As I still get the occasional e-mail asking me about my Golf clubs I thought it would only be fair to give you all a bit of background on the topic. Here are my formative experiences of a good walk spoiled.
My first memories of Golf are the typical ones. Watching it on the telly, having a set of plastic clubs as a child, and one occasion going to watch some tournament at St. Merrion with my parents (boring isn't the word - Golf isn't a good spectator sport in my opinion, whereas TV coverage allows you to see important action from all over the course). In 1985 Europe won the Ryder Cup, which isn't particularly relevant, but is a good memory to think about for a second.
(Sunny Sunday at The Belfry, Ray Floyd hits a ball rather pathetically into the water, Sam Torrance holes out and wins the cup, crowd goes mental, Tony Jacklin lifts tasteful gold cup. Nice.)
Due to the rather strange taste of my Mother our household didn't have a good paper to read at night. No, we had the Daily Express. Still, it did have Seve Ballesteros giving Golf tips. When I went to my Dad's (on the day of the 1986 World Cup Final, again not particularly relevant) shortly afterwards we went to an empty field with a tube full of Golf balls and an 8-iron. When given a go I just remembered to keep my head still through the swing. I'm not sure quite how it happened but something went very right - my Dad paced out how far I'd hit the ball. At the age of 11 I'd just hit a perfectly straight 120-yard shot with an 8-iron. I HAD to do this more often.
Over the next few summers I went to a few different Pitch 'n' Putt courses, but for various reasons (mostly distance away from home) none became a favourite. When I was about thirteen I went to one about an hour's bus ride from home - it called itself Southsea Golf Links. It was just a par three course, but was kept beautifully. I didn't have the best of fortunes to begin with there, but that would change.
As I got to the age of 17 a few things in life were beginning to change. My best friend (who's name escapes me, it might be Niall) had passed his driving test and had his Dad's car available to use on occasion. I had a friend in Southsea called Nick, and so the half-hour drive was undertaken several times a month.
What's more, my set of Golf clubs was growing. In addition to my Dad's old 8-iron I also picked up some clubs second hand. I also bought a pitching wedge and a 5-iron. Once I had a bag they would travel to Southsea in the boot of Neil's Dad's car. A few irons, a pitching wedge, a sand wedge and a putter - not a complete set as someone has previously indicated!

▬▬▬

Required work>
1. In the golf memoir, how far did the writer hit the ball with an 8-iron at age 11?
2. Extend the golf memoir past its last sentence, keeping its voice.

Data listing:
▬▬▬

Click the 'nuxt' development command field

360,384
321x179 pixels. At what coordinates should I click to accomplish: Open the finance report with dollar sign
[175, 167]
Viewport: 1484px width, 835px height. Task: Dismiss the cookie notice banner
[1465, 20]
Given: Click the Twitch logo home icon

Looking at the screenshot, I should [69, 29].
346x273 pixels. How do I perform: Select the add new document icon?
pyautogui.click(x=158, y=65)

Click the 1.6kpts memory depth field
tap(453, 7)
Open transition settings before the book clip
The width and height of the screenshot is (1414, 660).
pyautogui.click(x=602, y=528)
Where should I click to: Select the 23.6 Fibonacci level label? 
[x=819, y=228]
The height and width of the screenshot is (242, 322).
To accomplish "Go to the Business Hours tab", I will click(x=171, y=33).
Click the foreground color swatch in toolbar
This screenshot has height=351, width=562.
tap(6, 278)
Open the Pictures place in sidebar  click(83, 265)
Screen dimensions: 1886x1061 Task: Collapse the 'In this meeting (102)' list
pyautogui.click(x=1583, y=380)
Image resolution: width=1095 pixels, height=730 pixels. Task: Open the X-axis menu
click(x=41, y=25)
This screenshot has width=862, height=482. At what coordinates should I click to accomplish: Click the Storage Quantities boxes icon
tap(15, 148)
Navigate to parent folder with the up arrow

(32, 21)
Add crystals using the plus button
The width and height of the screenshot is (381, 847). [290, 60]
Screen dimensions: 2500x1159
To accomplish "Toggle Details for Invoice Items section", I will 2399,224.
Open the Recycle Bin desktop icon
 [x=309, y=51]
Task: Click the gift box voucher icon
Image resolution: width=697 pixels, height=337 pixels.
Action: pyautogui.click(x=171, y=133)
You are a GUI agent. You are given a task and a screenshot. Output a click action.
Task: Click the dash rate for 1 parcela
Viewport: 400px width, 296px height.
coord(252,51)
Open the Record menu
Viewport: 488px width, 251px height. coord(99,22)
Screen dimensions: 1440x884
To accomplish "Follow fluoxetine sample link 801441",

▬▬▬

Results of the exercise>
1. A perfectly straight 120 yards.

2.
We normally enjoyed ourselves out at the Pitch 'n' Putt course. There were some strange times, like the time we went down one evening and ended up finishing a round in the dark ("Did you see where that went?"), as well as the time one of us (can't think who, *cough*) decided it would be a good idea to have a tournament on the 6th of January (the holes were full of ice-cold water - we had to go ten-pin bowling to get some feeling back in our fingers).
Sometimes I did better than others. I always wanted to go round in 36 shots or less. Four shots a hole. One decent tee shot, and get down in three from there. My putting was always terrible, and often became a frustrating back-and-forwards exercise. That caused a smattering of 5s and 6s amid the odd 3 and the very occasional 2.
In September of 1994 we had a doubles tournament under scramble rules. As my spectre of friends had widened twelve of us went. I teamed up with Neil (who's excellent putting would help us be competitive), while Nick teamed up with his brother Pat. Also along for the ride were my three friends, the Povey brothers, all with different partners. The youngest Povey brother, Neil, was suffering quite a bit that day - unbeknown to all of us (including himself!) he was playing with a broken wrist! The middle brother, Martin, teamed up with a visiting Californian friend called Ross. Ross (a.k.a. "Mangum I.P." due to the seeming misspelling of his surname) was the only one who played Golf seriously, and was likely to win the event by himself.
Unfortunately we didn't know just how seriously Ross would take it, telling people off for walking across his line and other phrases none of us had heard before. Ross and Martin's group finished first, while Neil and I stood on the 9th tee totting up our score. We had 30 at that point, our pairing-up was working really well together, largely thanks to Neil's supreme putting.
Once again I recalled a bit of Golf technique I had heard somewhere. With the wind swirling about on the 85-yard 9th I took a three-quarter swing and hit a punched 5-iron which stayed straight, bounced nicely and kept on rolling. It began to slow down just before the green, drawing up and stopping about a foot to the right of the hole, easily the best shot of my life. I did let Neil putt it in though, it would have been just like me to make a mess of the putt after hitting a shot like that. We finished with a 32, just a shot behind Ross and Martin.
(Incidentally I researched this to the nth degree, even digging out the folder which I kept all the results in. I could give you the scores of all six pairs, but I doubt anyone is sad enough to want to know that.)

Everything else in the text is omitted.